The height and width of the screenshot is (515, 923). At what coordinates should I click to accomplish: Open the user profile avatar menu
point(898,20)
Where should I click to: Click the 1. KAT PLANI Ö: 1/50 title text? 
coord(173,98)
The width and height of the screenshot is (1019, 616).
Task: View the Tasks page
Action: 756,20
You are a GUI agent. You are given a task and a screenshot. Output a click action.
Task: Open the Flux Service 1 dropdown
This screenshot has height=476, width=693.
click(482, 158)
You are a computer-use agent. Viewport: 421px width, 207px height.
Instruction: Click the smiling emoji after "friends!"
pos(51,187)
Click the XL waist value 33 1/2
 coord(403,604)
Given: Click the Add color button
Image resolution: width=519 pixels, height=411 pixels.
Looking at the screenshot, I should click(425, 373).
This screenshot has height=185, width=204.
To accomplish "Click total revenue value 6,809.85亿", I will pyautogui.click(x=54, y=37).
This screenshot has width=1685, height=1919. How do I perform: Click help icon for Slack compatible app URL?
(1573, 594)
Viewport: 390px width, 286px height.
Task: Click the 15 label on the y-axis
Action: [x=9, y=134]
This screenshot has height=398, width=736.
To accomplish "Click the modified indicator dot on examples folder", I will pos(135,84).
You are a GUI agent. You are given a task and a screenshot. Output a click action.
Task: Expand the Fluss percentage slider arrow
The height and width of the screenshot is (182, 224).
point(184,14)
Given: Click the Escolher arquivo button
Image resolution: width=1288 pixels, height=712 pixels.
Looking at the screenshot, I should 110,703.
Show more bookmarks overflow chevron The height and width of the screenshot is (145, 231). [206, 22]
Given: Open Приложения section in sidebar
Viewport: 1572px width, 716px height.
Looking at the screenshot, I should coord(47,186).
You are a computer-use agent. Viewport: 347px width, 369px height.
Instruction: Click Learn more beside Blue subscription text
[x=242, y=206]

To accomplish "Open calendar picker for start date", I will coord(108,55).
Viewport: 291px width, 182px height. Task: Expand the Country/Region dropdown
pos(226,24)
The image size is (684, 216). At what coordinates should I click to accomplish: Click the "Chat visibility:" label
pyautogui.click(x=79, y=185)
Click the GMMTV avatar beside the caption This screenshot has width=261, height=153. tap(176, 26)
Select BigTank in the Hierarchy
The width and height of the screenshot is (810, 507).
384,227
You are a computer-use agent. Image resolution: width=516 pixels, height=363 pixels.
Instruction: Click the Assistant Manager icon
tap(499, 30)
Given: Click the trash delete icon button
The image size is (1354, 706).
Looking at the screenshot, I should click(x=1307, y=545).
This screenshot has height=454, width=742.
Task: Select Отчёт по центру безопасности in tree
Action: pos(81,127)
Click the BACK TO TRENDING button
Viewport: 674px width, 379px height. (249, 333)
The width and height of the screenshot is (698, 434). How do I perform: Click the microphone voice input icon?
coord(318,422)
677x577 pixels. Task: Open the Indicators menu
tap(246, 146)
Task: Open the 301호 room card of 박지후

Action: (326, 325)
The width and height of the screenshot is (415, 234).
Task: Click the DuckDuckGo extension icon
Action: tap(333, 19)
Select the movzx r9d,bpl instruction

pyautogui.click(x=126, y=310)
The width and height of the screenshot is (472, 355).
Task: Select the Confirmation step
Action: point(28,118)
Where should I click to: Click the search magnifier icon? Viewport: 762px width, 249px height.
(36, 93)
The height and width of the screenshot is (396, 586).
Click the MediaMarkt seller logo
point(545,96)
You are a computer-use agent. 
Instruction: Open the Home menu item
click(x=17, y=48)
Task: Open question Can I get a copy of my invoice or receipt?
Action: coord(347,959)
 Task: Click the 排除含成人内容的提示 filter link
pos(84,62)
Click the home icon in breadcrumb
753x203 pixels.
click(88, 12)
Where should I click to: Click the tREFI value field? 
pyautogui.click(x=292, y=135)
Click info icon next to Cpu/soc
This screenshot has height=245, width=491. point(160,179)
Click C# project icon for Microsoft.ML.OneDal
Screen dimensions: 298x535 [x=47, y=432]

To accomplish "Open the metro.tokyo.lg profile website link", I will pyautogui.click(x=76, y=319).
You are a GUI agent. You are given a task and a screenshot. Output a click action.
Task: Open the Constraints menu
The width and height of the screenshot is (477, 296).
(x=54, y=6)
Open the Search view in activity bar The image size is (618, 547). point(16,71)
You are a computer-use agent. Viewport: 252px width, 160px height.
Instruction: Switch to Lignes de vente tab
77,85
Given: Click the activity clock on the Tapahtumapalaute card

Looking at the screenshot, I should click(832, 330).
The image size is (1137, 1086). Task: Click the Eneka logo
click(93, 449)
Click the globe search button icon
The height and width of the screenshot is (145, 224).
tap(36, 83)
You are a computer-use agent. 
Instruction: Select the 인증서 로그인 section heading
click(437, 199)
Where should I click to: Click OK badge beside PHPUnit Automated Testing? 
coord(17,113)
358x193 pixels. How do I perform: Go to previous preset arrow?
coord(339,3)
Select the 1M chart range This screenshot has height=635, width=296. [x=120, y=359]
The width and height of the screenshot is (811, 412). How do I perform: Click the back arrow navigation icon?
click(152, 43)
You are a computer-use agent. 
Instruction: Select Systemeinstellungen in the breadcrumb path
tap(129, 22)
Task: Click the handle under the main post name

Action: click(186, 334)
+--
◆ Aim of the task
Once you have read the records, write every one of them out again exactly.

◆ Solution to the problem
The height and width of the screenshot is (515, 923). At what coordinates should I click to accomplish: Open the user profile avatar menu
point(898,20)
Where should I click to: Click the 1. KAT PLANI Ö: 1/50 title text? 
coord(173,98)
The width and height of the screenshot is (1019, 616).
Task: View the Tasks page
Action: 756,20
You are a GUI agent. You are given a task and a screenshot. Output a click action.
Task: Open the Flux Service 1 dropdown
This screenshot has height=476, width=693.
click(482, 158)
You are a computer-use agent. Viewport: 421px width, 207px height.
Instruction: Click the smiling emoji after "friends!"
pos(51,187)
Click the XL waist value 33 1/2
 coord(403,604)
Given: Click the Add color button
Image resolution: width=519 pixels, height=411 pixels.
Looking at the screenshot, I should click(425, 373).
This screenshot has height=185, width=204.
To accomplish "Click total revenue value 6,809.85亿", I will pyautogui.click(x=54, y=37).
This screenshot has width=1685, height=1919. How do I perform: Click help icon for Slack compatible app URL?
(1573, 594)
Viewport: 390px width, 286px height.
Task: Click the 15 label on the y-axis
Action: [x=9, y=134]
This screenshot has height=398, width=736.
To accomplish "Click the modified indicator dot on examples folder", I will pos(135,84).
You are a GUI agent. You are given a task and a screenshot. Output a click action.
Task: Expand the Fluss percentage slider arrow
The height and width of the screenshot is (182, 224).
point(184,14)
Given: Click the Escolher arquivo button
Image resolution: width=1288 pixels, height=712 pixels.
Looking at the screenshot, I should 110,703.
Show more bookmarks overflow chevron The height and width of the screenshot is (145, 231). [206, 22]
Given: Open Приложения section in sidebar
Viewport: 1572px width, 716px height.
Looking at the screenshot, I should coord(47,186).
You are a computer-use agent. Viewport: 347px width, 369px height.
Instruction: Click Learn more beside Blue subscription text
[x=242, y=206]

To accomplish "Open calendar picker for start date", I will coord(108,55).
Viewport: 291px width, 182px height. Task: Expand the Country/Region dropdown
pos(226,24)
The image size is (684, 216). At what coordinates should I click to accomplish: Click the "Chat visibility:" label
pyautogui.click(x=79, y=185)
Click the GMMTV avatar beside the caption This screenshot has width=261, height=153. tap(176, 26)
Select BigTank in the Hierarchy
The width and height of the screenshot is (810, 507).
384,227
You are a computer-use agent. Image resolution: width=516 pixels, height=363 pixels.
Instruction: Click the Assistant Manager icon
tap(499, 30)
Given: Click the trash delete icon button
The image size is (1354, 706).
Looking at the screenshot, I should click(x=1307, y=545).
This screenshot has height=454, width=742.
Task: Select Отчёт по центру безопасности in tree
Action: pos(81,127)
Click the BACK TO TRENDING button
Viewport: 674px width, 379px height. (249, 333)
The width and height of the screenshot is (698, 434). How do I perform: Click the microphone voice input icon?
coord(318,422)
677x577 pixels. Task: Open the Indicators menu
tap(246, 146)
Task: Open the 301호 room card of 박지후

Action: (326, 325)
The width and height of the screenshot is (415, 234).
Task: Click the DuckDuckGo extension icon
Action: tap(333, 19)
Select the movzx r9d,bpl instruction

pyautogui.click(x=126, y=310)
The width and height of the screenshot is (472, 355).
Task: Select the Confirmation step
Action: point(28,118)
Where should I click to: Click the search magnifier icon? Viewport: 762px width, 249px height.
(36, 93)
The height and width of the screenshot is (396, 586).
Click the MediaMarkt seller logo
point(545,96)
You are a computer-use agent. 
Instruction: Open the Home menu item
click(x=17, y=48)
Task: Open question Can I get a copy of my invoice or receipt?
Action: coord(347,959)
 Task: Click the 排除含成人内容的提示 filter link
pos(84,62)
Click the home icon in breadcrumb
753x203 pixels.
click(88, 12)
Where should I click to: Click the tREFI value field? 
pyautogui.click(x=292, y=135)
Click info icon next to Cpu/soc
This screenshot has height=245, width=491. point(160,179)
Click C# project icon for Microsoft.ML.OneDal
Screen dimensions: 298x535 [x=47, y=432]

To accomplish "Open the metro.tokyo.lg profile website link", I will pyautogui.click(x=76, y=319).
You are a GUI agent. You are given a task and a screenshot. Output a click action.
Task: Open the Constraints menu
The width and height of the screenshot is (477, 296).
(x=54, y=6)
Open the Search view in activity bar The image size is (618, 547). point(16,71)
You are a computer-use agent. Viewport: 252px width, 160px height.
Instruction: Switch to Lignes de vente tab
77,85
Given: Click the activity clock on the Tapahtumapalaute card

Looking at the screenshot, I should click(832, 330).
The image size is (1137, 1086). Task: Click the Eneka logo
click(93, 449)
Click the globe search button icon
The height and width of the screenshot is (145, 224).
tap(36, 83)
You are a computer-use agent. 
Instruction: Select the 인증서 로그인 section heading
click(437, 199)
Where should I click to: Click OK badge beside PHPUnit Automated Testing? 
coord(17,113)
358x193 pixels. How do I perform: Go to previous preset arrow?
coord(339,3)
Select the 1M chart range This screenshot has height=635, width=296. [x=120, y=359]
The width and height of the screenshot is (811, 412). How do I perform: Click the back arrow navigation icon?
click(152, 43)
You are a computer-use agent. 
Instruction: Select Systemeinstellungen in the breadcrumb path
tap(129, 22)
Task: Click the handle under the main post name

Action: click(186, 334)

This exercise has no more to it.